In addition, the warfarin-treated cohort also demonstrated significantly increased time to disease progression (P = 0.016). Interestingly, a significant beneficial effect of warfarin therapy on overall
survival was most marked in those patients with disseminated
SCLC (n = 25) at time of randomisation. Unsurprisingly, warfarin
therapy was associated with increased bleeding. Although the
majority of these episodes were mild, severe GI bleeding resulted
in permanent discontinuation of oral anticoagulant therapy in
two (4%) patients with SCLC.
On the basis of these preliminary data, the Cancer and Leukaemia Group B (CALGB) conducted a prospective randomised trial to
further investigate the effects of warfarin in a larger cohort of patients with extensive SCLC.47 Patients were stratified for sex and
performance status, and then randomised to receive combination
chemotherapy (methotrexate, adriamycin, cyclophosphamide,
and lomustine) with (n = 103) or without (n = 86) warfarin. Warfarin dose was adjusted to prolong the PT 1.5 to twofold the control
value. Statistically significant increases in both complete (CR) and
partial responses (PR) were observed for SCLC patients treated with
chemotherapy and warfarin (CR 17% and PR 50%) compared to
those randomised to chemotherapy only (CR 8% and PR 43%). In
addition, a modest prolongation in overall median survival was
observed in the warfarin-cohort, although this failed to achieve
statistical significance (9.3 months vs. 7.9 months; P = 0.09). Of
note, the combination chemotherapy regimen (without added
warfarin) used in this study was associated with a better outcome
than that used in the earlier VA study. Once again, the beneficial
effects of warfarin observed in this trial were offset by an increased
incidence of bleeding, including two fatal CNS bleeding
complications.
To investigate the potential benefit of warfarin therapy in patients with limited-stage SCLC, Maurer et al. studied 347 patients
who all received chemotherapy (cyclophosphamide, doxorubicin,
etoposide, and cisplatin) and concurrent radiation therapy.48 In
addition, these patients were randomised to warfarin or no warfarin. In an attempt to minimise further bleeding complications, warfarin dose was adjusted to maintain an INR between 1.4 and 1.6
times control, and was continued only until the completion of chemo-radiotherapy. In contrast to the previous reports, no significant
beneficial effect on response rates or overall survival was observed
using this reduced intensity warfarin regimen. However, interpretation of the results of this study is complicated by an enforced
amendment to the original study protocol introduced after only
179 patients had been randomised. Due to a high rate of fatal
Warfarin 7%
controls 0%
Warfarin 6.7%
controls 1.8%
pulmonary complications, the number of cycles of chemotherapy
was reduced from eight to five. Although no beneficial effect of
warfarin was apparent overall, subgroup analysis restricted to patients enrolled prior to the protocol amendment again demonstrated that warfarin therapy (n = 86) was associated with
improved median survival (21.4 months vs. 16.7 months;
P = 0.07). Moreover, among those pre-amendment patients who attained CR, warfarin therapy was associated with a doubling in
median survival time (41 months vs. 18 months; P = 0.05).
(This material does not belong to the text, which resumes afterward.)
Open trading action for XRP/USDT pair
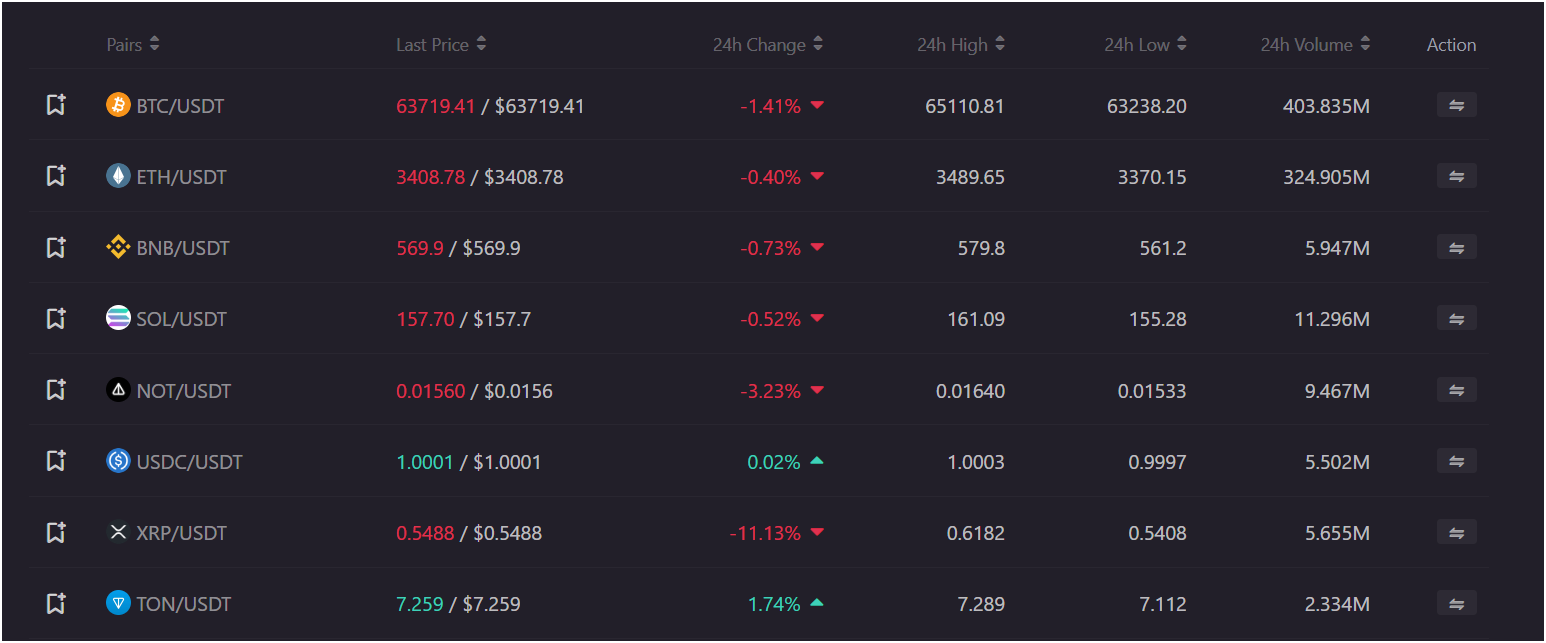This screenshot has height=643, width=1546. (1456, 532)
Does warfarin protect against cancer development?
In the context of studies suggesting that warfarin therapy may
influence overall survival in patients with objectively-confirmed
cancer, three more recent studies have investigated whether warfarin may influence the development of occult cancer.51–53
In the prospective duration of anticoagulation (DURAC) trial,
Schulman and Lindmarker studied 902 consecutive patients with
a confirmed idiopathic or precipitated first episode of VTE.52 Patients were randomised to receive oral anticoagulant therapy (warfarin 95% cases or dicumarol 5% cases) for either 6 weeks or 6
months duration, with a target INR range 2.0–2.85. The primary
objective of this trial was to compare the rate of VTE recurrence.
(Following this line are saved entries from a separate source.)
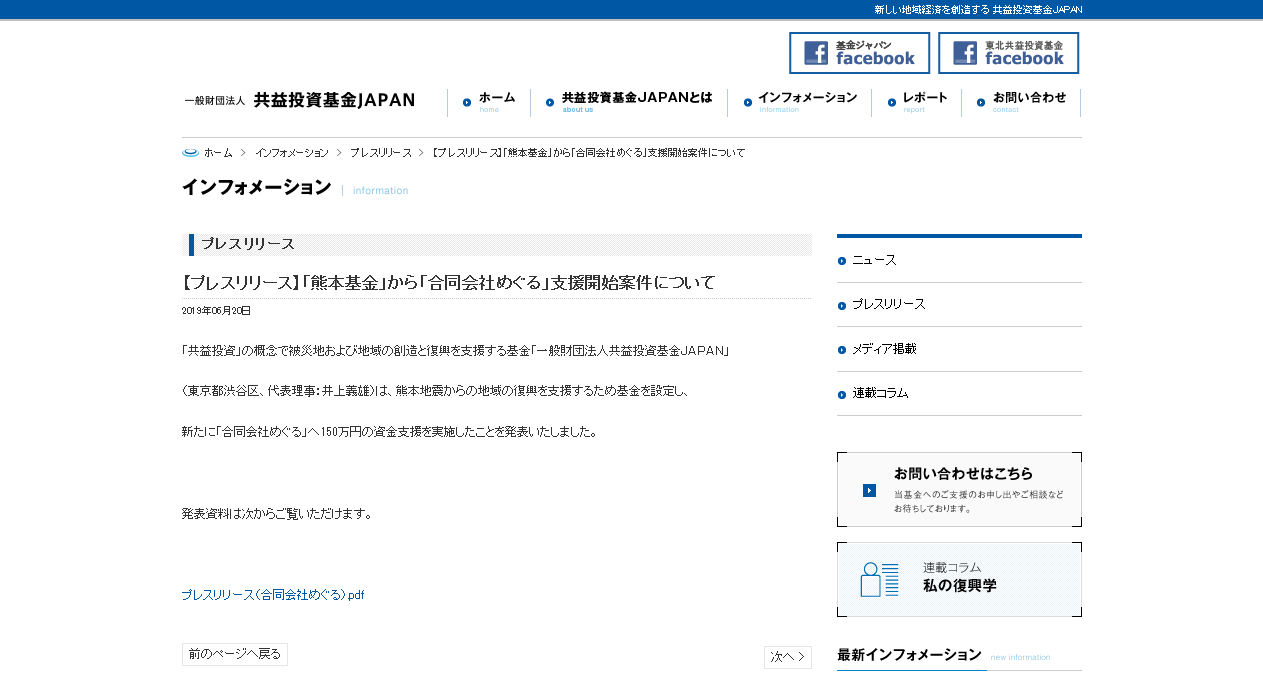The image size is (1263, 686).
Task: Click the 次へ button
Action: tap(787, 657)
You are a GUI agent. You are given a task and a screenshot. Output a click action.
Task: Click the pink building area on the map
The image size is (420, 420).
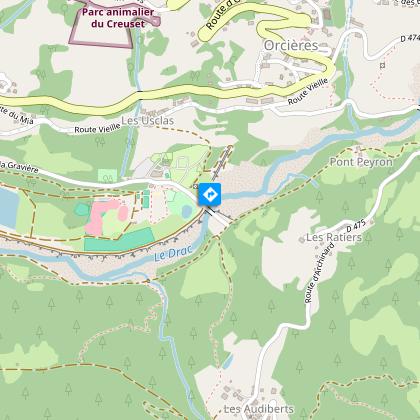tap(105, 216)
However, using the Swedish cancer registry, the number of new
diagnoses of cancer in both arms of the study was also assessed.
Patients (4.8%) enrolled in the study had received a diagnosis of
cancer before inclusion and were excluded. A total of 111 (13%) patients were newly diagnosed with cancer during the follow-up period (mean duration 8.1 years). On univariate analysis, cancer
diagnosis was significantly increased in patients who received 6
weeks anticoagulant therapy compared to those treated for 6
months (15.8% vs. 10.3%; P = 0.02). The principal difference between the two cohorts related to newly diagnosed urogenital tumours (including kidney, bladder, prostate, ovarian, and uterine),
which were diagnosed more than twice as commonly in those patients who received warfarin for only 6 weeks (6.7% vs. 2.8%;
P = 0.01). Interestingly, the difference in rates of newly diagnosed
cancers only first became apparent after two years of follow up.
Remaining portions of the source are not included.